Cai Heng-Xuan, Liang Chen-Chen, Wang Shan-Jie, Guo Jun-Chen, Wang Ye, Yu Bo, Gao Xue-Qin, Fang Shao-Hong
Department of Cardiology, the Second Affiliated Hospital of Harbin Medical University, Harbin, China.
The Key Laboratory of Myocardial Ischemia, Chinese Ministry of Education, Harbin, China.
J Geriatr Cardiol. 2022 Jul 28;19(7):511-521. doi: 10.11909/j.issn.1671-5411.2022.07.003.
It is controversial whether angiotensin-converting enzyme inhibitors or angiotensin receptor blockers (ACEI/ARB) have a potentially beneficial role in the respiratory system. This study investigated the association between ACEI/ARB medications and respiratory-related mortality in hypertensive patients in a real-world nationally representative cohort.
This was a retrospective analysis based on a prospective cohort study. A total of 10,530 patients with hypertension aged ≥ 20 years were included. The data was extracted from the US National Health and Nutrition Examination Survey during 1988-1994 and 1999-2006. The study was approved by the Institutional Review Boards. Moreover, inform concent was taken form all the participants.
Overall, 27.7% ( = 2920) patients took ACEI/ARB agents. During a median follow-up of 12.4 years, 278 individuals died of respiratory disease, including chronic lower respiratory disease ( = 155) and influenza or pneumonia ( = 123). Compared with the patients without ACEI/ARB use, those taking ACEI/ARB were not associated with respiratory-specific mortality in a multivariable-adjusted Cox model. After 1: 1 matching, taking ACEI/ARB was also not related to respiratory mortality (Hazard ratio (HR) = 1.07, 95% CI: 0.79-1.43), influenza- or pneumonia-related (HR = 1.00, 95% CI: 0.65-1.54) and chronic pulmonary mortality (HR = 1.13, 95% CI: 0.75-1.69). After separating ACEI and ARB from anti-hypertensive medications, those associations remained unchanged.

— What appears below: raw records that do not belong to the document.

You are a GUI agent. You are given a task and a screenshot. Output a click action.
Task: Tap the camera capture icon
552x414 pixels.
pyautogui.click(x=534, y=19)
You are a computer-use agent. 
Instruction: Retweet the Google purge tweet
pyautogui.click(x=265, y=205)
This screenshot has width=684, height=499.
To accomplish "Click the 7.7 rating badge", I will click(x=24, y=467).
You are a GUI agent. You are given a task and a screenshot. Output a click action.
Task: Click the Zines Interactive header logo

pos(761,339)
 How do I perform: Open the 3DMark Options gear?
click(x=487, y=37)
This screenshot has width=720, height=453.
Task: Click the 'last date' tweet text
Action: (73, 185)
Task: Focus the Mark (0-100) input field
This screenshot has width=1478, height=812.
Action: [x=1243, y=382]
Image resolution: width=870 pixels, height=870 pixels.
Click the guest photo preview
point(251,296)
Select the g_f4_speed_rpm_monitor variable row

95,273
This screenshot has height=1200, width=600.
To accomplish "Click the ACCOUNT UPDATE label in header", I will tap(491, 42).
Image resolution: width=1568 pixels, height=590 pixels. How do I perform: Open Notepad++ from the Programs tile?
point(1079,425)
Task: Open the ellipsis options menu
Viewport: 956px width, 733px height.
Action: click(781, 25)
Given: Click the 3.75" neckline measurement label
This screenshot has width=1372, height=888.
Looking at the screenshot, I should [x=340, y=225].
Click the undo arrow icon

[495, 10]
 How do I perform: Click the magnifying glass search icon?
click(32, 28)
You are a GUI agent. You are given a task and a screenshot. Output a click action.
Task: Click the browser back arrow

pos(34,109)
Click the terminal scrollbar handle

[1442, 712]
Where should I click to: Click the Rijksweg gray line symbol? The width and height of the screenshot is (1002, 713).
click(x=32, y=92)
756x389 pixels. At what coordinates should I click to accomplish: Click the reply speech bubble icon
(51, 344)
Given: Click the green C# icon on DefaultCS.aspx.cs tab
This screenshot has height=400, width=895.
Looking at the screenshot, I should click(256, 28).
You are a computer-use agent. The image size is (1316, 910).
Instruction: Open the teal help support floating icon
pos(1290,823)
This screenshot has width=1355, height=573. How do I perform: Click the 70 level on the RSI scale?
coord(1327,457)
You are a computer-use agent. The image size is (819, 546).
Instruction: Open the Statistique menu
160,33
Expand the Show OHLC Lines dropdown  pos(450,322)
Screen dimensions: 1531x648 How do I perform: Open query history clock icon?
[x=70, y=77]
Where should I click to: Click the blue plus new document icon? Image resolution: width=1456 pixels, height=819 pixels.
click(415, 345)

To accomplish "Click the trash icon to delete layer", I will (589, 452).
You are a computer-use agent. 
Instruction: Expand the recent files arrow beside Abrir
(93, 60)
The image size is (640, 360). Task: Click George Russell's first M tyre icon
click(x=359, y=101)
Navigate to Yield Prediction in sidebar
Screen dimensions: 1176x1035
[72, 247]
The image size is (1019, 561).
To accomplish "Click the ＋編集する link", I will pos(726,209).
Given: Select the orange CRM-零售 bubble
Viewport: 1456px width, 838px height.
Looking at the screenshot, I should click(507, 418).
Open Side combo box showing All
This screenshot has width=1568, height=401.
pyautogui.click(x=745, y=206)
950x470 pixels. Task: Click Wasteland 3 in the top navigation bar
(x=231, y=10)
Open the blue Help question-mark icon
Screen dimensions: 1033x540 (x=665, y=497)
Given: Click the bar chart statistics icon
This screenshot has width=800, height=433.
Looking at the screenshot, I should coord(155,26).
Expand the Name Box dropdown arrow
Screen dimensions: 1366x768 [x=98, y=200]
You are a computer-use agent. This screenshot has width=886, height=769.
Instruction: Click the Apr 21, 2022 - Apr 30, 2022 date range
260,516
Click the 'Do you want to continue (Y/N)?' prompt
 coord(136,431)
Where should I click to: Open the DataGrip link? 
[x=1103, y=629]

We discovered no significant link between ACEI or ARB medication and pulmonary-related mortality in hypertensive patients. In hypertensive patients, standard ACEI/ARB administration may have little effect on the respiratory system.
血管紧张素转换酶抑制剂或血管紧张素受体阻滞剂(ACEI/ARB)在呼吸系统中是否具有潜在的有益作用存在争议。本研究在一个具有全国代表性的真实世界队列中调查了高血压患者使用ACEI/ARB药物与呼吸系统相关死亡率之间的关联。
这是一项基于前瞻性队列研究的回顾性分析。共纳入10530例年龄≥20岁的高血压患者。数据取自1988 - 1994年和1999 - 2006年的美国国家健康和营养检查调查。该研究获得了机构审查委员会的批准。此外,所有参与者均签署了知情同意书。
总体而言,27.7%(n = 2920)的患者服用ACEI/ARB药物。在中位随访12.4年期间,278人死于呼吸系统疾病,包括慢性下呼吸道疾病(n = 155)和流感或肺炎(n = 123)。在多变量调整的Cox模型中,与未使用ACEI/ARB的患者相比,使用ACEI/ARB的患者与呼吸系统特异性死亡率无关。在1:1匹配后,使用ACEI/ARB也与呼吸死亡率(风险比(HR)= 1.07,95%置信区间:0.79 - 1.43)、流感或肺炎相关死亡率(HR = 1.00,95%置信区间:0.65 - 1.54)以及慢性肺部疾病死亡率(HR = 1.13,95%置信区间:0.75 - 1.69)无关。在将ACEI和ARB与抗高血压药物分开后,这些关联仍然不变。
我们发现高血压患者使用ACEI或ARB药物与肺部相关死亡率之间没有显著联系。在高血压患者中,标准的ACEI/ARB给药可能对呼吸系统影响很小。